The field of visual question answering (VQA) has seen a growing trend of integrating external knowledge sources to improve performance. However, owing to the potential incompleteness of external knowledge sources and the inherent mismatch between different forms of data, current knowledge-based visual question answering (KBVQA) techniques are still confronted with the challenge of effectively integrating and utilizing multiple heterogeneous data. To address this issue, a novel approach centered on a multi-modal semantic graph (MSG) is proposed. The MSG serves as a mechanism for effectively unifying the representation of heterogeneous data and diverse types of knowledge. Additionally, a multi-modal semantic graph knowledge reasoning model (MSG-KRM) is introduced to perform reasoning and deep fusion of image–text information and external knowledge sources.
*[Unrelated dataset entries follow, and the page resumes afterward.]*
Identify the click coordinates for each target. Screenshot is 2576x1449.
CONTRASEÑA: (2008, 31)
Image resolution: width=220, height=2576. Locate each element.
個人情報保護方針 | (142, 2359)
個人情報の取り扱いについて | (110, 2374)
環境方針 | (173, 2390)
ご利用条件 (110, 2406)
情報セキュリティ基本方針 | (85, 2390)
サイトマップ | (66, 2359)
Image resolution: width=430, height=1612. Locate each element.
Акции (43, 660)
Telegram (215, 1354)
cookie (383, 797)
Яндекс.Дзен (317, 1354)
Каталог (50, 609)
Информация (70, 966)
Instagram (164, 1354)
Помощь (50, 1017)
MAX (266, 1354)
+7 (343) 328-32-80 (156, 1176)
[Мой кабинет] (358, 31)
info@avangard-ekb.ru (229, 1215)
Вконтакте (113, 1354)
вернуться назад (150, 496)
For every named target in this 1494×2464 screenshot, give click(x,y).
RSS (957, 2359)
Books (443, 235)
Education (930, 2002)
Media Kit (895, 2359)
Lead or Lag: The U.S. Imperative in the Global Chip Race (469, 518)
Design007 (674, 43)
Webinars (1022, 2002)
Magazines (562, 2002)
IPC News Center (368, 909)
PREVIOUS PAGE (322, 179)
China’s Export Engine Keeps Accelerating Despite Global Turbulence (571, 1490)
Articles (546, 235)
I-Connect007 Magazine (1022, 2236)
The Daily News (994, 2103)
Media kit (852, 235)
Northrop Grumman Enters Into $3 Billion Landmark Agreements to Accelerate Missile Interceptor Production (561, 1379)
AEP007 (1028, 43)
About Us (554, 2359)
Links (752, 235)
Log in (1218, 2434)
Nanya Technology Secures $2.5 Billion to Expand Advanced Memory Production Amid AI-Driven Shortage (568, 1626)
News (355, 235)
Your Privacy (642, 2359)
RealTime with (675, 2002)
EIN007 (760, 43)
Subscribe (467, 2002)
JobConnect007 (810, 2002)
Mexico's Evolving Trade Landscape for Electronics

The development of the semantic graph involves extracting keywords from the image object detection information, question text, and external knowledge texts, which are then represented as symbol nodes. Three types of semantic graphs are then constructed based on the knowledge graph, including vision, question, and the external knowledge text, with non-symbol nodes added to connect these three independent graphs and marked with respective node and edge types. During the inference stage, the multi-modal semantic graph and image–text information are embedded into the feature semantic graph through three embedding methods, and a type-aware graph attention module is employed for deep reasoning. The final answer prediction is a blend of the output from the pre-trained model, graph pooling results, and the characteristics of non-symbolic nodes. The experimental results on the OK-VQA dataset show that the MSG-KRM model is superior to existing methods in terms of overall accuracy score, achieving a score of 43.58, and with improved accuracy for most subclass questions, proving the effectiveness of the proposed method.

查看原文本刊更多论文

基于知识的多模态语义图可视化问答

可视化问答(VQA)领域整合外部知识来源以提高性能的趋势日益明显。然而，由于外部知识来源的潜在不完全性和不同形式数据之间的内在不匹配，当前基于知识的视觉问答(KBVQA)技术仍然面临着如何有效集成和利用多个异构数据的挑战。为了解决这个问题，提出了一种以多模态语义图(MSG)为中心的新方法。MSG是一种有效统一异构数据和不同类型知识表示的机制。此外，引入了多模态语义图知识推理模型(MSG-KRM)，对图像-文本信息和外部知识源进行推理和深度融合。语义图的开发涉及从图像对象检测信息、问题文本和外部知识文本中提取关键字，然后将其表示为符号节点。然后在知识图的基础上构建三种类型的语义图，包括视觉、问题和外部知识文本，并添加非符号节点连接这三种独立的图，并标记各自的节点和边缘类型。在推理阶段，通过三种嵌入方法将多模态语义图和图像文本信息嵌入到特征语义图中，并采用类型感知图注意模块进行深度推理。最终的答案预测混合了预训练模型的输出、图池结果和非符号节点的特征。在OK-VQA数据集上的实验结果表明，MSG-KRM模型在总体准确率得分上优于现有方法，达到43.58分，并且对大多数子类问题的准确率有所提高，证明了所提方法的有效性。

本文章由计算机程序翻译，如有差异，请以英文原文为准。

求助全文

约1分钟内获得全文求助全文

来源期刊

Electronics Computer Science-Computer Networks and Communications

CiteScore

1.10

自引率

10.30%

发文量

3515

审稿时长

16.71 days

期刊介绍： Electronics (ISSN 2079-9292; CODEN: ELECGJ) is an international, open access journal on the science of electronics and its applications published quarterly online by MDPI.